It's the same for Unix. $CONCAT shouldn't be quoted in that case.

> IMHO, root cause of this problem is that "shlex.split" loses whether
> users really want to quote each of arguments or not.
>
> Keeping the configuration string specified by users as it is (=
> avoiding "shlex.split") isn't the best solution, but seems to be
> better than others in almost all cases.

I misread 72a89cf86fcd.  I thought it really wanted to quote options, but it
seems it just wanted to disable <, >, |, &, or ; that terminates a command.
So I agree that shlex.split()+shellquote() is not appropriate.

Regards,

Patch

diff --git a/hgext/extdiff.py b/hgext/extdiff.py
--- a/hgext/extdiff.py
+++ b/hgext/extdiff.py
@@ -64,7 +64,7 @@  pretty fast (at least faster than having
 from mercurial.i18n import _
 from mercurial.node import short, nullid
 from mercurial import cmdutil, scmutil, util, commands, encoding
-import os, shlex, shutil, tempfile, re
+import os, shlex, shutil, tempfile, re, cStringIO
 
 cmdtable = {}
 command = cmdutil.command(cmdtable)
@@ -121,7 +121,7 @@  def dodiff(ui, repo, diffcmd, diffopts, 
 
     revs = opts.get('rev')
     change = opts.get('change')
-    args = ' '.join(map(util.shellquote, diffopts))
+    args = ' '.join(diffopts)
     do3way = '$parent2' in args
 
     if revs and change:
@@ -268,26 +268,73 @@  def extdiff(ui, repo, *pats, **opts):
     revisions are specified, the working directory files are compared
     to its parent.'''
     program = opts.get('program')
-    option = opts.get('option')
+    # they should be quoted explicitly, because quotations
+    # for them are already stripped by shell
+    option = map(util.shellquote, opts['option'])
     if not program:
         program = 'diff'
         option = option or ['-Npru']
     return dodiff(ui, repo, program, option, pats, opts)
 
+def _splitcmdline(cmdline):
+    '''Split diff command line configuration into command path and options
+
+    This returns ``(commandpath, options)`` tuple. ``options`` is a
+    list, but each command line options specified in ``cmdline`` are
+    not splitted.
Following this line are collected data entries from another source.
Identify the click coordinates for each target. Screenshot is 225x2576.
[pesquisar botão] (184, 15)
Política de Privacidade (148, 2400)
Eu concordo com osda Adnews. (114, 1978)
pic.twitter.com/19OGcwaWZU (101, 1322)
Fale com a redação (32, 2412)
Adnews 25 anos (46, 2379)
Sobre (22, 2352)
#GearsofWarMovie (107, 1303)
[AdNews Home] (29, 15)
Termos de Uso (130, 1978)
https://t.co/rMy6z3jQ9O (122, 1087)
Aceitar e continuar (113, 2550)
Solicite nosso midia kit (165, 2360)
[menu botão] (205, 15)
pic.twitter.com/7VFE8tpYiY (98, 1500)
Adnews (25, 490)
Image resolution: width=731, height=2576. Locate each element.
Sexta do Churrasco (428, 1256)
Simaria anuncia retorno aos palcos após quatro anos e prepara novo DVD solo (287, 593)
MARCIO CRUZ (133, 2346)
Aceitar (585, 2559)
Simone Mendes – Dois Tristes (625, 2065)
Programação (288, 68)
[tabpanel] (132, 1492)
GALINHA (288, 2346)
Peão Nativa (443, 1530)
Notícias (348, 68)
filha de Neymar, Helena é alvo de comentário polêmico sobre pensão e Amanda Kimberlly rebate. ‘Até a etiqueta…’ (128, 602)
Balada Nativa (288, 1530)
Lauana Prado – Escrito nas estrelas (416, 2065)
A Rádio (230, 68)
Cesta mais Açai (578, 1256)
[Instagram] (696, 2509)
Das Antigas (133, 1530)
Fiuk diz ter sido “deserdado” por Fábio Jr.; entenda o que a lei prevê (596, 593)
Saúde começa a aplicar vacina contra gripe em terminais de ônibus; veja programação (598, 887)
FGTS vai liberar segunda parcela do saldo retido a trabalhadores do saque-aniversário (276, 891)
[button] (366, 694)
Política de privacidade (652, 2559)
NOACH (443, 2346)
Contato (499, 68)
So, ``len(options)`` is 0 or 1.
+
+    This requires explicit quoting for command path and options
+    including white spaces in configuration files. But on the other
+    hand, users can control quoting for command path and options by
+    themselves.
+
+    >>> _splitcmdline('foo')
+    ('foo', [])
+    >>> _splitcmdline('foo bar baz')
+    ('foo', ['bar baz'])
+    >>> _splitcmdline('"foo foo"')
+    ('foo foo', [])
+    >>> _splitcmdline('"foo foo" bar baz')
+    ('foo foo', ['bar baz'])
+    >>> _splitcmdline('"foo foo" "bar" baz')
+    ('foo foo', ['"bar" baz'])
+    >>> _splitcmdline('foo "bar" baz')
+    ('foo', ['"bar" baz'])
+    >>> _splitcmdline('"foo"/"foo" "bar" baz')
+    ('foo/foo', ['"bar" baz'])
+    '''
+    stream = cStringIO.StringIO(cmdline)
+    # according to "shlex.split" implementation, ``posix`` is True
+    # even on Windows
+    lex = shlex.shlex(stream, posix=True)
+    lex.whitespace_split = True
+    lex.commenters = ''
+
+    cmdpath = lex.next()
+    # current position of stream should be next of the first white
+    # space after diff command path, because characters in stream are
+    # read one by one via "StringIO.read(1)"
+    diffopts = cmdline[stream.tell():]
+
+    if diffopts:
+        return (cmdpath, [diffopts])
+    else:
+        return (cmdpath, [])
+
 def uisetup(ui):
     for cmd, path in ui.configitems('extdiff'):
         if cmd.startswith('cmd.'):
             cmd = cmd[4:]
             if not path:
                 path = cmd
-            diffopts = shlex.split(ui.config('extdiff', 'opts.' + cmd, ''))
+            diffopts = ui.config('extdiff', 'opts.' + cmd, '')
+            diffopts = diffopts and [diffopts] or []
         elif cmd.startswith('opts.'):
             continue
         else:
             # command = path opts
             if path:
-                diffopts = shlex.split(path)
-                path = diffopts.pop(0)
+                path, diffopts = _splitcmdline(path)
             else:
                 path, diffopts = cmd, []
         # look for diff arguments in [diff-tools] then [merge-tools]
@@ -295,11 +342,14 @@  def uisetup(ui):
             args = ui.config('diff-tools', cmd+'.diffargs') or \
                    ui.config('merge-tools', cmd+'.diffargs')
             if args:
-                diffopts = shlex.split(args)
+                diffopts = [args]
         def save(cmd, path, diffopts):
             '''use closure to save diff command to use'''
             def mydiff(ui, repo, *pats, **opts):
-                return dodiff(ui, repo, path, diffopts + opts['option'],
+                # they should be quoted explicitly, because quotations
+                # for them are already stripped by shell
+                runtimeopts = map(util.shellquote, opts['option'])
+                return dodiff(ui, repo, path, diffopts + runtimeopts,
                               pats, opts)
             doc = _('''\
 use %(path)s to diff repository (or selected files)
diff --git a/tests/test-doctest.py b/tests/test-doctest.py
--- a/tests/test-doctest.py
+++ b/tests/test-doctest.py
@@ -31,4 +31,5 @@  testmod('mercurial.util', testtarget='pl
 testmod('hgext.convert.cvsps')
 testmod('hgext.convert.filemap')
 testmod('hgext.convert.subversion')
+testmod('hgext.extdiff')
 testmod('hgext.mq')